As much as you would like the excluded income to not affect which tax bracket you fall in it is not the case. It will "push you up" the brackets so more will be in the 22% bracket than you would like.
If you have income that is not excluded the FTC will be prorated... look at the form 2555 and the tax calculation worksheet for the peticulars.
@Mike414 , having gone through your post and the very correct reply from @Critter-3 , I would still like to draw attention to two ( perhaps minor ) points:
1. Two spouses filing joint, both having a tax home abroad and both having foreign earned income ( wages and/or self-employment ), can each exclude up to the max amount allowed for the year. Each will file one form 2555 and it is max of the excludable per form --- i.e. each can exclude a max amount, i.e. no co-mingle or one using the other's unused portion of FEIE.
2. The non-excluded amounts however, on a joint return is treated as joint income --- that is the total world income ( of the two spouses) is added to compute US taxes, then the taxes on excluded portion is subtracted, then tax on un-excluded portion is ratiometrically ( ratio of foreign income to world income) allowable for the year--- TurboTax computes this for you { even though I disagree with the way it is done because it is biased towards the IRS and not the taxpayer ) . Hope I have not confused the situation more
pk
Thank you both for your quick responses!
@pk: yeah, your first point is not minor unfortunately in my case.

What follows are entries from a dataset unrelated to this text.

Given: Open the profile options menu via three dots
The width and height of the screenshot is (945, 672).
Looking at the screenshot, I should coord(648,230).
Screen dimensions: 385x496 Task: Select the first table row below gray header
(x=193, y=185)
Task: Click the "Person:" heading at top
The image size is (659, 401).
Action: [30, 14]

If I interpret correctly what you both said, if I earn say 200K, I will be able only to exclude 112K from my income, and since my wife doesn't currently have any income, her 112K exclusion allowance will go unused, even if we file jointly. Do I understand this correctly?

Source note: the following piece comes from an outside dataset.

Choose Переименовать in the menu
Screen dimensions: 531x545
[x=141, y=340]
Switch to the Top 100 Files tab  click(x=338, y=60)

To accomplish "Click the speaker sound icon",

This is a deviation (imo) from how other limits are handled in general for joint filing, e.g. the tax brackets do get doubled for joint filers, but in case of the FEIE, it won't. There's a big difference, as in one case I'll have 92K to pay taxes on, while in the other case (if the exclusion limits could be combined for joined filing), the family's entire 200K income could have been excluded.
If I interpret correctly what you both said, if I earn say 200K, I will be able only to exclude 112K from my income, and since my wife doesn't currently have any income, her 112K exclusion allowance will go unused, even if we file jointly. Do I understand this correctly?

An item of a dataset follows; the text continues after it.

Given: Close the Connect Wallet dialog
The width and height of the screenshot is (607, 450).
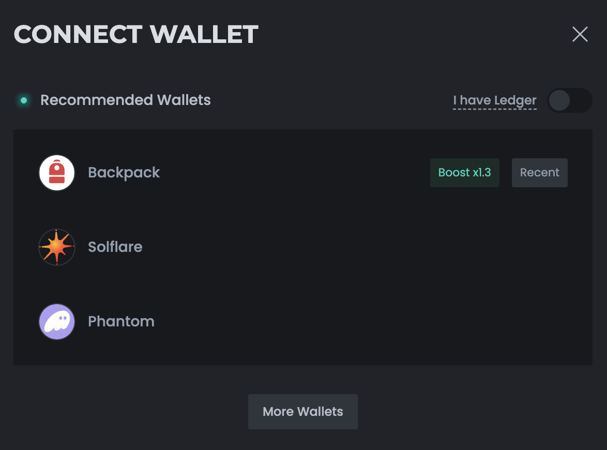Looking at the screenshot, I should (x=580, y=35).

Yes ... that is how it works.
This is a deviation (imo) from how other limits are handled in general for joint filing, e.g. the tax brackets do get doubled for joint filers, but in case of the FEIE, it won't. There's a big difference, as in one case I'll have 92K to pay taxes on, while in the other case (if the exclusion limits could be combined for joined filing), the family's entire 200K income could have been excluded You are trying to make sense of our income tax situation ??? LOL ... congress doesn't do things that make sense. And you do get the more favorable joint filing tax rates and the exemption ... you don't lose those AND you can exclude a good deal of your income even if it is not all of it.
@Critter-3 Wondering if you could help me make sense of this.
My wife lives and works abroad and I just filled the joint tax return on Turbo Tax.
After selecting married filling jointly, the tax refund was 8k+.
After I filled in my wife's foreign income info, the refund dropped to 2.6k.
After we claimed FEIE successfully for the full amount she earned abroad in 2022, the refund increased to 3.2k, but never the 8k+.
Because of the FEIE, the total taxable income before and after I put down her info are the same as this is basically my income. How come the taxes were 5k+ more even though her income has been excluded.
Ok ... you have to understand that the foreign income may be excluded HOWEVER it is used to calculate the tax rate that is used on the return. Review form 2555 to see how this happens.
Until you entered her foreign income you may have been in the 10% tax bracket but after you entered it (and before it is excluded) your income may be in say the 22% bracket and that is what is used to calculate the tax. Also adding more income can reduce or eliminate certain credits, adjustments and/or deductions (even if the income is excluded) and it affects the taxable portion of your SS benefits. I highly recommend you save a PDF of the return with & without the foreign income to see how it affects the entire return.